There’s Fatty Cakes and the Puff Pastries in Fresno. Just the name — a woman who is claiming who she is and is proud of it. It’s not punk in the narrow sense — they don’t play all electric guitars. Fatty Cakes plays a toy piano and there’s dancers. But that to me is exciting and refreshing.
Would you categorize your new album, Alice Bag, as punk?
The sound of the album is very eclectic. There’s a lot of influences in my music. I grew up listening to Mexican pop and ranchera and soul, and in later years punk became the driving force and my choice for expression. I feel like the message of being creative and challenging the status quo, which is essential to punk, is in all the songs. I think if you take the big message of punk, which is to shape and challenge your world in creative ways, then the whole album is punk. But if you have a narrow definition of punk, certain songs will have that sound, but not all of them.
After this, do you think you’ll continue with solo music or return to a band?
I think I will always write songs — I have continually for many years. Let’s say… I will definitely make another album. Now that I’ve gone through this process and I know I can do it, I know I’ll want to make another record.
You also wrote a memoir, Violence Girl, and have been sharing interviews with other women in punk. Are you working on any of that right now?
I think of my life as a stovetop. And I like to move things to the front burner. So when I’m working on something I put it on the front burner and everything goes to the back. Or I rotate. Right now I’m focused on the album. I haven’t played in a band or toured or had a lead singer role in 20 years or so — at least not where I’ve have to be the frontperson. I need to exercise and get in shape so I can be a lead signer. So that’s what I’m focusing on right now, practicing with my band, playing a few shows. But I have paintings in the garage I need to finish, I have interviews with “Women in L.A. Punk” that need to go up. So I’m trying to move things around, and the pots that don’t need to be stirred as often I let simmer.
Speaking of your work interviewing women in the Los Angeles punk scene, you’ve been a feminist activist for a long time. I feel that feminism is more talked about in mainstream music today than 10 years ago — do you see that?

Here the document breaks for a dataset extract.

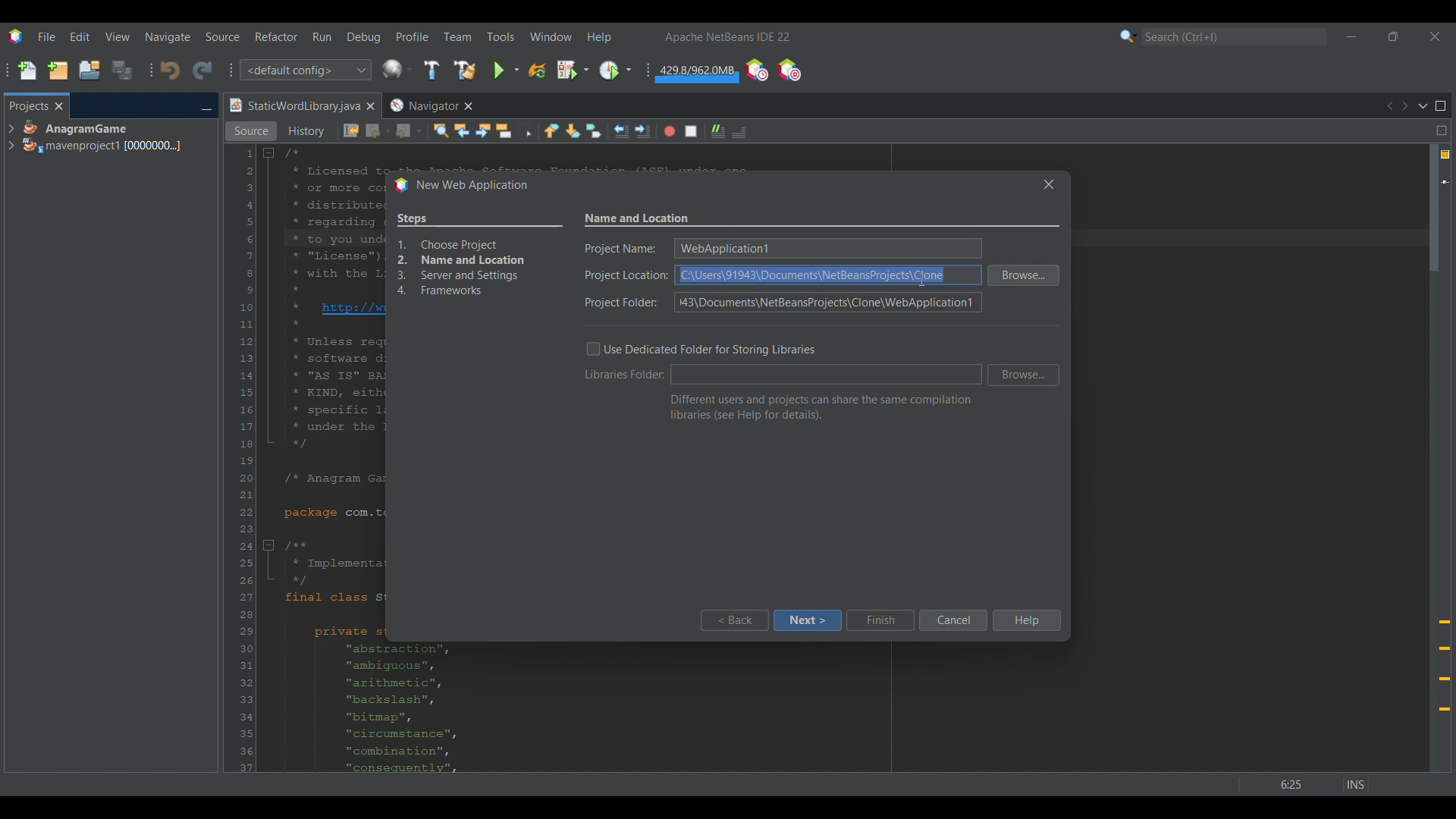 The image size is (1456, 819). What do you see at coordinates (167, 37) in the screenshot?
I see `Naviagate menu` at bounding box center [167, 37].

I think it’s better but as things go, you make progress and you lose ground. You have to stay on top of it. A few years ago feminism was a dirty word. And now that we have celebrities claiming to be feminists, I think it’s wonderful. I think people misunderstand what a feminist is — it’s someone looking for equality. And really, equality for everyone. Feminism liberates everyone — you don’t have to follow antiquated gender roles or expectations. It’s good for humanity. I’m glad people are claiming it and understanding it.
What are you thinking about the 2016 election?
I’m thinking I will fight against Trump tooth and nail. I will do whatever it takes for him to not be elected. I really think he is the wrong way. He would take this nation in the wrong direction.
I don’t think he’ll win.
I hope you’re right. It’s frightening to me. I’ve thought that before. “There’s no way anybody would take Ronald Reagan seriously” and then the fool was elected and reelected. I don’t make those assumptions anymore.